Police ban Jaffa screening of controversial ‘Jenin, Jenin 2’ film

Director of banned and widely discredited ‘Jenin Jenin’ Mohammed Bakri says sequel includes interviewees from original as well as new testimonies

Palestinian director Mohammad Bakri at an event for the film 'Boy From Heaven' at the Cannes 75th international film festival, May 21, 2022. (Vianney Le Caer/Invision/AP)
Palestinian director Mohammad Bakri at an event for the film 'Boy From Heaven' at the Cannes 75th international film festival, May 21, 2022. (Vianney Le Caer/Invision/AP)

Israel Police issued an order banning the screening of a controversial Palestinian film in Jaffa’s Al Saraya Theater on Wednesday, saying it amounted to incitement according to Channel 12 News.

The theater condemned the move to ban “Jenin, Jenin 2,” a sequel to the controversial and also-banned 2002 film, saying it was a violation of their freedom of expression.

The new film is about a 48-hour IDF incursion into Jenin last July in which hundreds of terror suspects were arrested and 13 were killed.

The widely discredited first film falsely alleged that the Israel Defense Forces massacred civilians in the West Bank city of Jenin during the Operation Defensive Shield military campaign at the height of the Second Intifada.

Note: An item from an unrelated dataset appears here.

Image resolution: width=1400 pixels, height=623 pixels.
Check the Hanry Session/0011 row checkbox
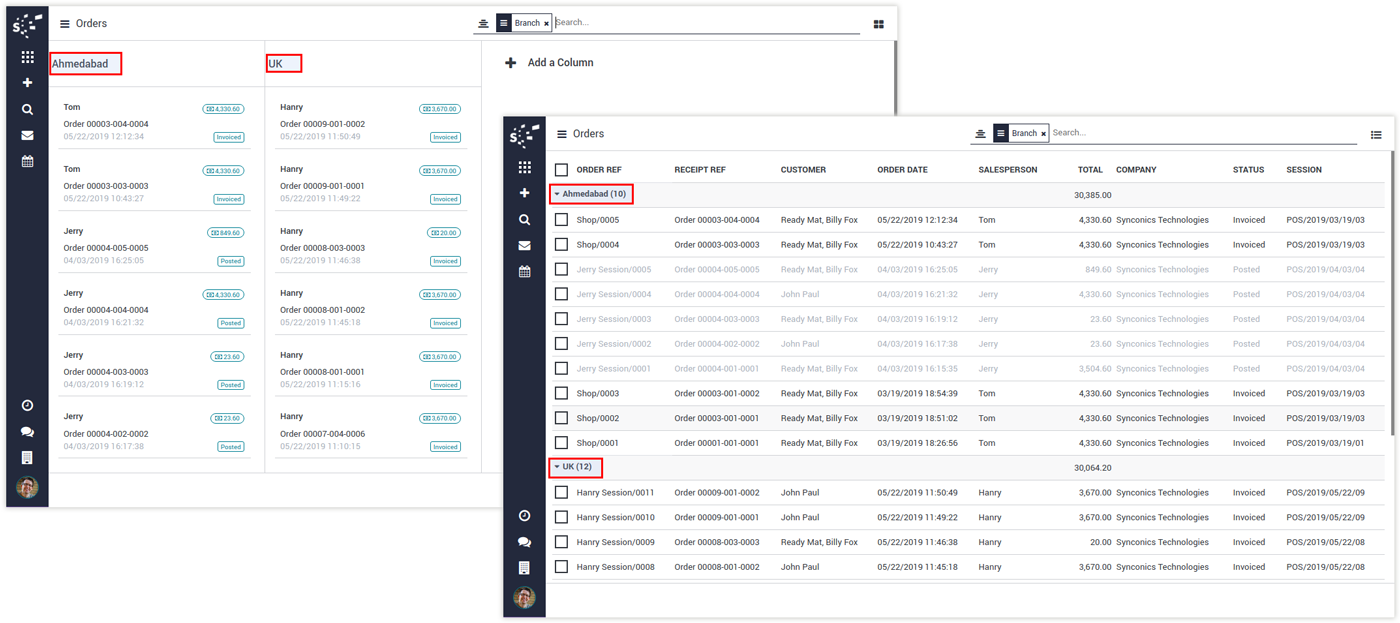pyautogui.click(x=561, y=492)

Mohammad Bakri, who directed the sequel as well, told Channel 12 News on Sunday that the new film features testimonies from people who were in Jenin during last year’s operation and includes some interviewees from the first film.

“It also talks about what I went through, the persecution and the ban on screening ‘Jenin Jenin,'” he said.

Palestinian gunmen fire at Israeli armored vehicles in the West Bank city of Jenin on July 3, 2023. (Jaafar ASHTIYEH / AFP)

Police interrogated the manager of the Al Saraya theater, Mahmoud Abu Arisha, on Tuesday, according to Channel 12, and he was released with a warning and an order not to screen the movie on Wednesday.

The theater said in a statement on Wednesday that the police were banning the screening based on the High Court’s ruling on the previous film.

“The theater’s manager was interrogated for three hours yesterday on suspicion of disrupting public order. Abu Arisha explained that preventing the screening is a blatant violation of the freedom of expression and represents political persecution of its creators and anyone who screens it,” the statement said.

Bakri told Channel 12 that Israel hasn’t been a democracy “since the right rose to power.”

“The government is extremist, and the best example of that is the fact that [far-right National Security Minister Itamar] Ben Gvir rules the police. What’s happening here is a disgrace,” he said.

Police shuttered a Sunday screening of the film at the headquarters of the Israeli Communist Party (a main component of the Arab Hadash Knesset slate) in Haifa and interrogated its secretary, releasing her two hours later.

The proceeds from Sunday’s screening were intended to be given to Gazans amid the Israel-Hamas war in the Palestinian enclave.

In 2022, the High Court of Justice issued a final ruling barring screenings of “Jenin, Jenin.”

Immediately after the release of “Jenin, Jenin,” the 53-minute film drew sharp criticism for what many — including the High Court — saw as egregious breaches of documentary and journalistic ethics.

Notably, its director, Bakri, was found to have used misleading cuts in the film to imply deliberate civilian deaths that never happened, specifically in a scene in which an armored personnel carrier — inaccurately referred to as a tank in the movie — is made to look as though it ran over a number of Palestinian prisoners lying on the ground, though it did not, as the director later admitted in court.

The filmmaker also mistranslated Arabic for the subtitles to include words like “genocide” and “massacre,” which were never actually said during interviews. In addition, no Israeli officials were interviewed for the movie to provide an opposing viewpoint.